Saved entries
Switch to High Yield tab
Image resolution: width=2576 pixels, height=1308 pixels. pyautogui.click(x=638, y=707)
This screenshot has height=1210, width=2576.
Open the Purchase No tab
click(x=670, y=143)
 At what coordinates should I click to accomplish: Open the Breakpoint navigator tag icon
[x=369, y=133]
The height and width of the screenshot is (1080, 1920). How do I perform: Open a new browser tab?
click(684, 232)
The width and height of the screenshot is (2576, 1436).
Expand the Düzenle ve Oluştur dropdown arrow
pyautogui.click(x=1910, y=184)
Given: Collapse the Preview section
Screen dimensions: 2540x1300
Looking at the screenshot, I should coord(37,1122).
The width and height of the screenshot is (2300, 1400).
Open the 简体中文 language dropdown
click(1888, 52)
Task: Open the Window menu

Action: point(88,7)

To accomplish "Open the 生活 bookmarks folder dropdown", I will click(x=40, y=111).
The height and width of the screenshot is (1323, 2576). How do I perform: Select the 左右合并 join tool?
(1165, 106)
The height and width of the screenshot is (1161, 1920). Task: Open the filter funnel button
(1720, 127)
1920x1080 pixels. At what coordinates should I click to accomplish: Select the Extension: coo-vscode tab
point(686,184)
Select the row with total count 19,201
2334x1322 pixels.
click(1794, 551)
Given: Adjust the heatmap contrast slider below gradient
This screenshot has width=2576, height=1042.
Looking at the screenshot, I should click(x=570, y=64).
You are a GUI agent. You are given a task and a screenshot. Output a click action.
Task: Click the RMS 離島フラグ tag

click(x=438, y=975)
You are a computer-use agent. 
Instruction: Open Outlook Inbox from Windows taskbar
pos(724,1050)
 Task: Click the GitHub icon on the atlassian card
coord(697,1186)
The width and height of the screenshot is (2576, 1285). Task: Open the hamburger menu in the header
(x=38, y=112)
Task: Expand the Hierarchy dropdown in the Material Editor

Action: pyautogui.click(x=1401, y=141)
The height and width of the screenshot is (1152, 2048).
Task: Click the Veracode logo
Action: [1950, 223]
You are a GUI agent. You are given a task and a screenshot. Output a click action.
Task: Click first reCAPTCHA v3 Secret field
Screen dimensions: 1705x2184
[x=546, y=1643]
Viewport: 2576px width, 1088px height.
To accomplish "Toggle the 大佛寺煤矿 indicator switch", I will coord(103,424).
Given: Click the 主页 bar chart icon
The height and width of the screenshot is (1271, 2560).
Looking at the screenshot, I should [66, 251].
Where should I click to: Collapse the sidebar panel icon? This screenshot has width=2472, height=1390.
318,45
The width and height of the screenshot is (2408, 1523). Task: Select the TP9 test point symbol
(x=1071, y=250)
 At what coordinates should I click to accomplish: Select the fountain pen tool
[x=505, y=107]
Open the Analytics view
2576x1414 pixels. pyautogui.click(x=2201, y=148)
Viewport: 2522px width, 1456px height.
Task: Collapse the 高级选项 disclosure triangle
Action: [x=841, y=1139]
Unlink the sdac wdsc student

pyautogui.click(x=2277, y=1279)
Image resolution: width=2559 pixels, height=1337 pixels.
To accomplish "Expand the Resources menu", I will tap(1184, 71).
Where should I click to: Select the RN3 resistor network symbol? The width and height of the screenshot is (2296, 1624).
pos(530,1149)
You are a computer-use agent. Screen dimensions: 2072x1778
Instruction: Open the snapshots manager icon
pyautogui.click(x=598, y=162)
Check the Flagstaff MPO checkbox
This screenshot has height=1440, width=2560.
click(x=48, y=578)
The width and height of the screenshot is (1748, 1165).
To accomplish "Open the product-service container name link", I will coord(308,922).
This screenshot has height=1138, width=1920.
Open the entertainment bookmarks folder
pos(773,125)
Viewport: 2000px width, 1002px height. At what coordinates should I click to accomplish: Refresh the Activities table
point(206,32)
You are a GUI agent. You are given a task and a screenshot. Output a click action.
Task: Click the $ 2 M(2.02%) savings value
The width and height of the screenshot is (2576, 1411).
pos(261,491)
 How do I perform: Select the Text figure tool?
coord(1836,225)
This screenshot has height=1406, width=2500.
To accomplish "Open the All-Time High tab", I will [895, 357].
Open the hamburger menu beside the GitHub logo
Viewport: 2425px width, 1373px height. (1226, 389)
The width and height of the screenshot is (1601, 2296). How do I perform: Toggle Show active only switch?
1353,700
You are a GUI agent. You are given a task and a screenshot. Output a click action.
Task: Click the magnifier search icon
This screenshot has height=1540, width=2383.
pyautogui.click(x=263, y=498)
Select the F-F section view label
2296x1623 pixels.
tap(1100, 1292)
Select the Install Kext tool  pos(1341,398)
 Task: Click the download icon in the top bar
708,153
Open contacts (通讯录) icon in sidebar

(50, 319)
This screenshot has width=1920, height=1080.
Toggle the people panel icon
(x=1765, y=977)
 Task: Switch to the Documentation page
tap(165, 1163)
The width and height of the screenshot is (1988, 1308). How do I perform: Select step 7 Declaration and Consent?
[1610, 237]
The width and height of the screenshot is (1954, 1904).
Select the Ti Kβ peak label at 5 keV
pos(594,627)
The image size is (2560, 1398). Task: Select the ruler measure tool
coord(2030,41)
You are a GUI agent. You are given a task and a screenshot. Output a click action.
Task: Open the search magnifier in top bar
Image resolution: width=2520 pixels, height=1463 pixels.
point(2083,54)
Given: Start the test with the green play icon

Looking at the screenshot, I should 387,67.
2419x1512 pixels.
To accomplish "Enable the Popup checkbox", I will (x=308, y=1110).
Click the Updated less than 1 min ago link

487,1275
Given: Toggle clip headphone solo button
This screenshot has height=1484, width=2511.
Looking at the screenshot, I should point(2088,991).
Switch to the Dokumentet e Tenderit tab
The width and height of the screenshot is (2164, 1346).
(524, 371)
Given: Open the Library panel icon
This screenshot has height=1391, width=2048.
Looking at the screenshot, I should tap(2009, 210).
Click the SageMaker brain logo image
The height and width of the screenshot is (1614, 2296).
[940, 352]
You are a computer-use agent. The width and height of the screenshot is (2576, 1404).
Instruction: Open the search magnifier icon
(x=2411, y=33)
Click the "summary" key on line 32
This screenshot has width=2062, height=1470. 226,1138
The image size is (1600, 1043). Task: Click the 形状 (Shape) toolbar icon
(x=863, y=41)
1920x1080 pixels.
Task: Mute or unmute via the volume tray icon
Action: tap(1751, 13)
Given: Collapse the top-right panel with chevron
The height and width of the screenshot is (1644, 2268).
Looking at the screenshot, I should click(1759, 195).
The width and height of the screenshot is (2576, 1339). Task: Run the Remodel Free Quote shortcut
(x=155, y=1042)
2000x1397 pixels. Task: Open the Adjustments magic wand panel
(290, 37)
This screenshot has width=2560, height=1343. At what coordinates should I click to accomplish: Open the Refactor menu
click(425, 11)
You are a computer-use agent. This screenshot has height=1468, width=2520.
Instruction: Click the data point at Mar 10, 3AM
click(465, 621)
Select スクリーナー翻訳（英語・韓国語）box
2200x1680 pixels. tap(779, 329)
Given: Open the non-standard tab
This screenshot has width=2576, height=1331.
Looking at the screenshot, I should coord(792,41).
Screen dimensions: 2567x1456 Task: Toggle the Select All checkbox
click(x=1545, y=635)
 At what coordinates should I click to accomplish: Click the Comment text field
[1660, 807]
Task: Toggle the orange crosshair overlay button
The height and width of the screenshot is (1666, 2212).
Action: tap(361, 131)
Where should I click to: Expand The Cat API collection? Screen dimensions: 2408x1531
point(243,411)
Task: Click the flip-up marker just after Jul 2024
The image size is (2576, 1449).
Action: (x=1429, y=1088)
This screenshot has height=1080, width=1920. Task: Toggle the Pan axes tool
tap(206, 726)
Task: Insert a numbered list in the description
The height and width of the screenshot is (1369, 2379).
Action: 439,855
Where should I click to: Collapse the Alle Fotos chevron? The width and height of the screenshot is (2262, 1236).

» **TASK TO CARRY OUT**
From the records above, extract exactly and only the lines that begin at the line with "Open the Purchase No tab" and stop after the line with "The width and height of the screenshot is (2576, 1436).".

» **TASK RESULT**
Open the Purchase No tab
click(x=670, y=143)
 At what coordinates should I click to accomplish: Open the Breakpoint navigator tag icon
[x=369, y=133]
The height and width of the screenshot is (1080, 1920). How do I perform: Open a new browser tab?
click(684, 232)
The width and height of the screenshot is (2576, 1436).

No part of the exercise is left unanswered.